Out of Office Message: I’ll be away through Monday, July 9th and I will not be checking this email address. When I return I will probably batch delete emails received during this time. If you have a news emergency please contact [email protected]. If there is a matter you would like me to see, please re-send it after July 10th. Thanks

That is a version of an out of office email I used through many vacations when I was Executive Producer of Morning Edition and then Executive Editor of NPR News.

Deleting all your emails? That’s a bit extreme, you might be telling yourself.

In fact, it was liberating for me and everyone I dealt with. There was a caveat. A few people at work knew how to connect with me for emergencies that they deemed needed my attention, and who I trusted to make that determination. The rest had to wait.

Friends, it’s a system that works.

Americans are notorious for not taking their full vacation allotment or for working during vacation for a variety of reasons, including fear of losing their jobs. And the great liberator, technology, has made us even worse at taking a well-earned break.

I used to be one of those people. I’d be somewhere in the woods and get twitchy if I had been out of signal range for a few hours. Then I’d be that crazy person trying to find a signal when outside the public library or plan an afternoon in the village coffee shop with wi-fi just in case I was missing something at work.

I used to try and zero out my inbox before leaving, just to be crushed by the thousands and thousands of emails that greeted me on my return.

Did I really need to sift through all of those emails? What had I missed?

Well, there were things that seemed like crises at the time that got sorted out within 24 hours; A birthday celebration for someone in the cafeteria; free food leftover after a meeting in the conference room; an incredible number of lame PR pitches; meetings that I was invited to that I really didn’t need to be at; an absurd number of emails I was cc’d on that I really didn’t need to be (abuse of the cc line can be the topic of another piece); requests to borrow umbrellas during a sudden storm. You get the picture. Our email is full of stuff that is immediate but not necessarily important.

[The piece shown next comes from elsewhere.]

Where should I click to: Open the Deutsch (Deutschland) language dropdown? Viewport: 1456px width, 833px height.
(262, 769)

So my new out of office email, clearly stating every message would be deleted, was the only way to restore some sanity. I replied to every person who wrote back to me after my return.

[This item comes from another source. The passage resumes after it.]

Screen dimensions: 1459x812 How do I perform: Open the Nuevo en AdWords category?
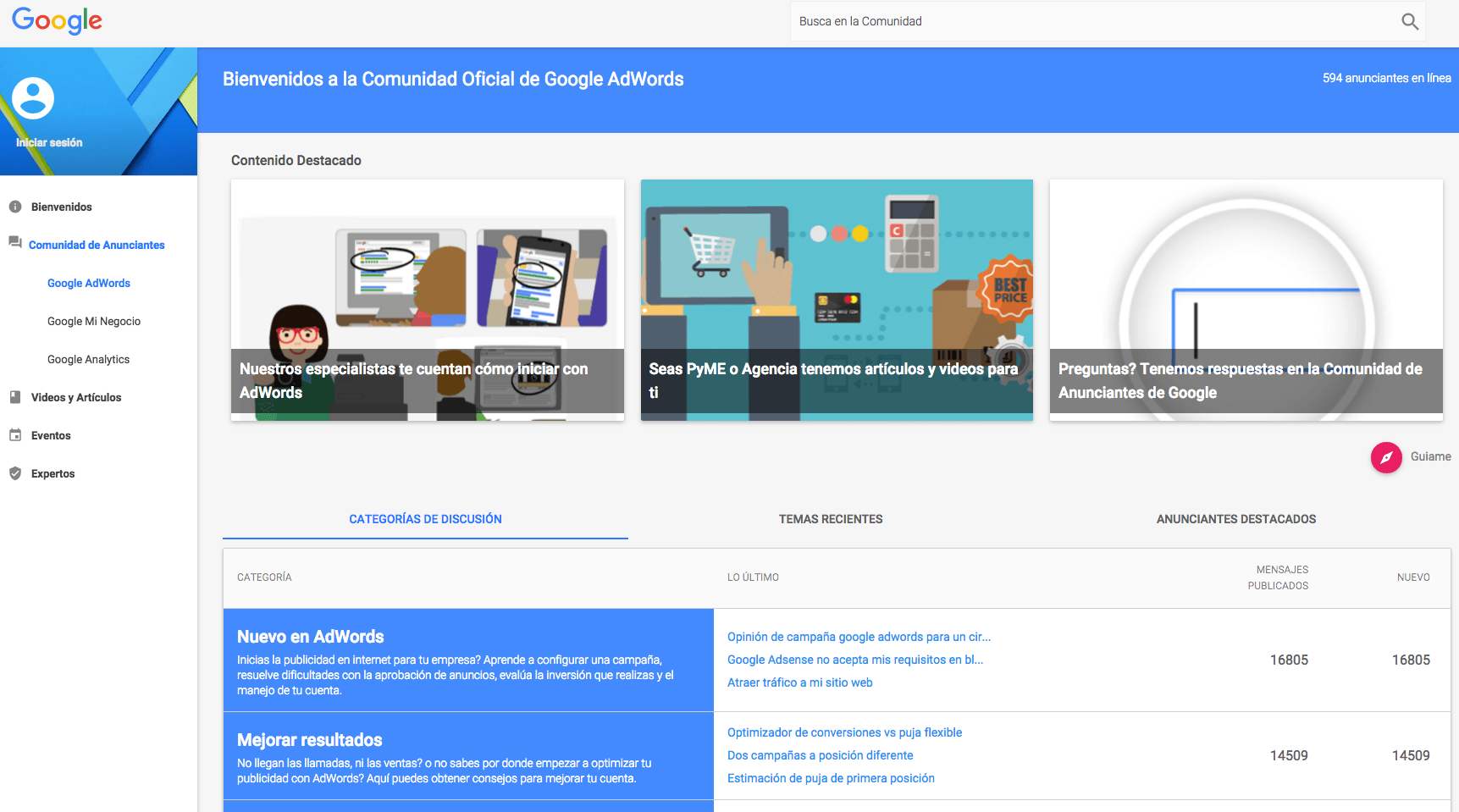coord(311,637)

In return, I could have a great vacation where I could devote myself to the people around me, not the people in cyberspace or the ones back at the office.

So here are my rules for email hygiene:

  • Always leave an out of office message if you are on vacation or locked in an all-day meeting and can’t easily access email. It makes the sender feel better that they are not necessarily being ignored.
  • Make sure your workplace understands that you will be taking your vacation seriously.
  • Do not use your work email address for things other than work. Friends should email you on your personal email address; the same goes for all social plans. Keep your lives separate.
  • If you get a phone through work, don’t use it for your personal email or phone number, even though you can. Yes, you feel like a dork carrying around two phones, but the work phone belongs to your employer and everything on it is accessible to the information technology team. When you leave and want your information back, it gets messy. Case law is not definitive on your rights with regard to that work phone.
  • If you do have your personal and work emails on one device, delete the work email account — and Slack, Gchat, and any other messaging platforms — from your phone for the duration of your vacation.  You’ve left an out of office message, people will get it.

Good luck with your new email hygiene regimen. I’m out of office for the next 10 days.